Copy out, word for word, the stretch of the items from the line containing "Screen dimensions: 1086x735" through the line containing "(x=776, y=192)", and leave the pictures out.

**The data**
--- START ---

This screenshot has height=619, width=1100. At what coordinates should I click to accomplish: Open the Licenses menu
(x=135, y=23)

--- END ---
--- START ---

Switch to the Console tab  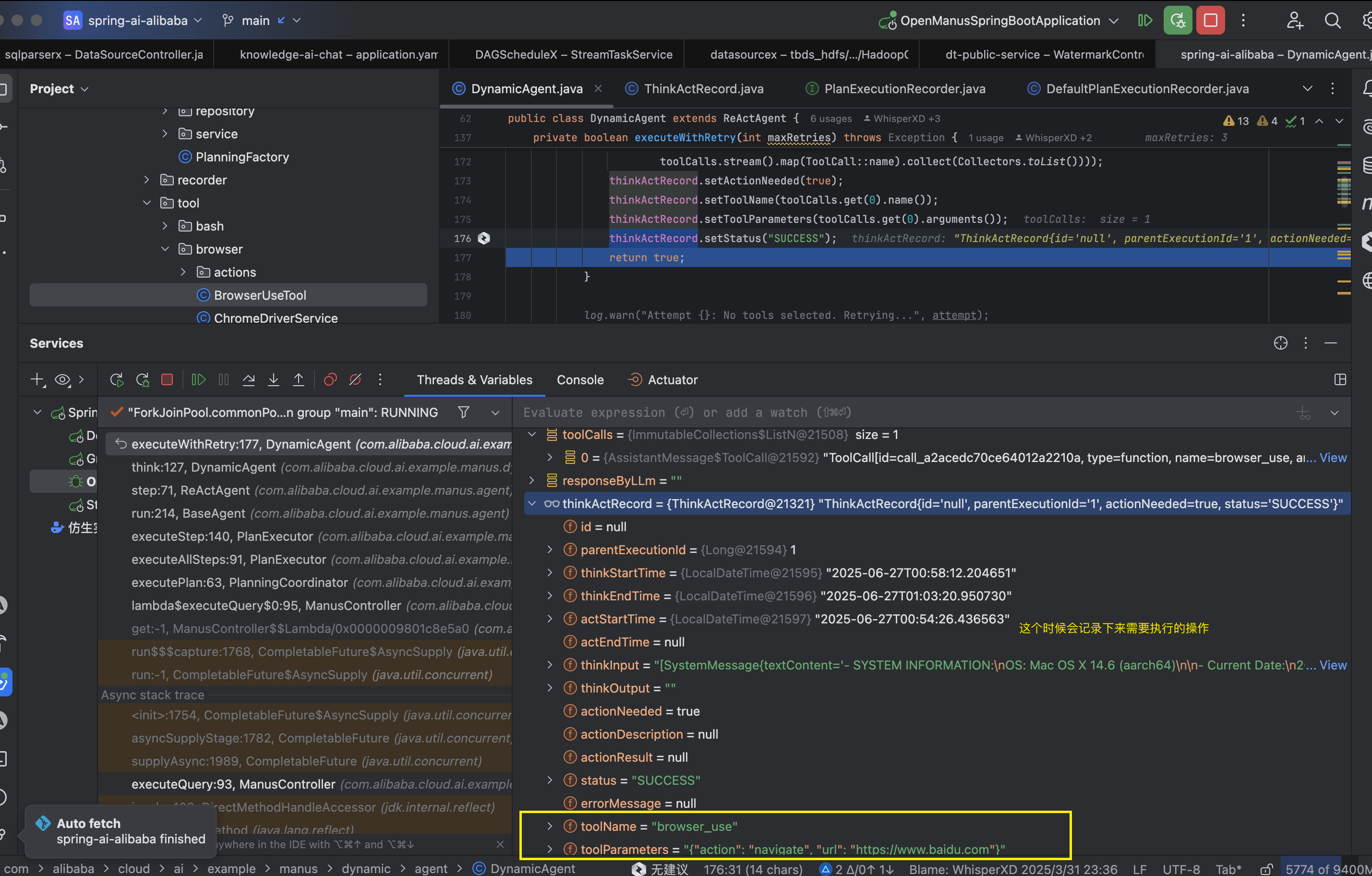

--- END ---
--- START ---

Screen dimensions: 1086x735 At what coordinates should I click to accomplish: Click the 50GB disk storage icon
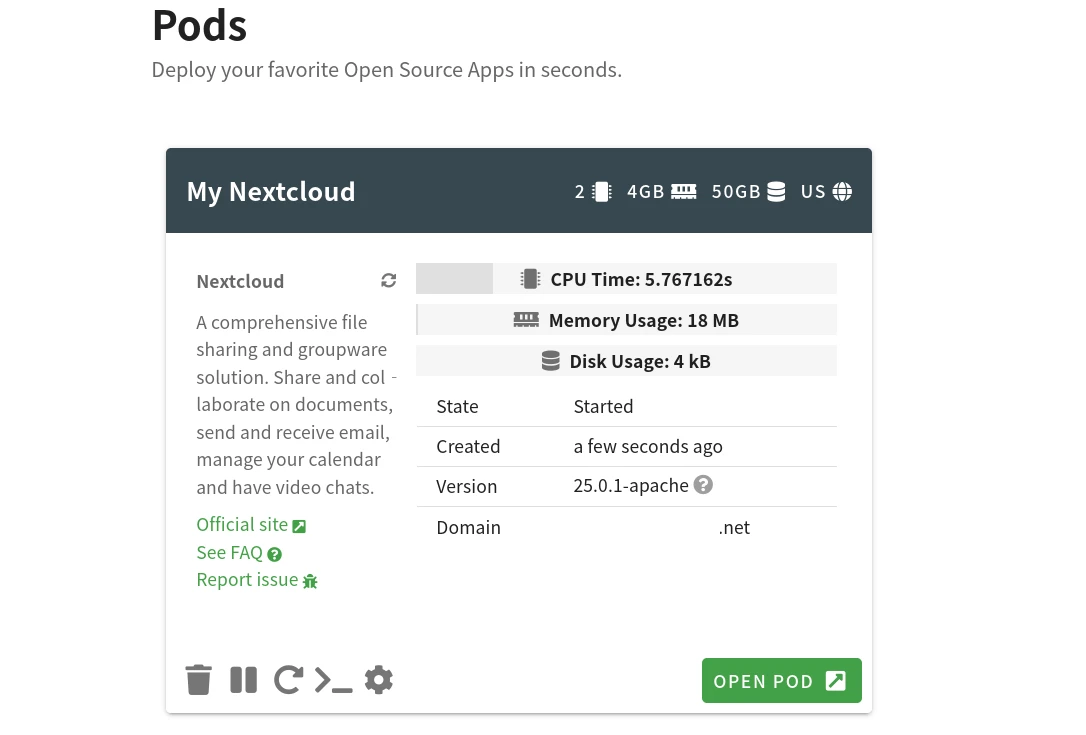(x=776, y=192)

--- END ---

**Output**
Screen dimensions: 1086x735 At what coordinates should I click to accomplish: Click the 50GB disk storage icon
(x=776, y=192)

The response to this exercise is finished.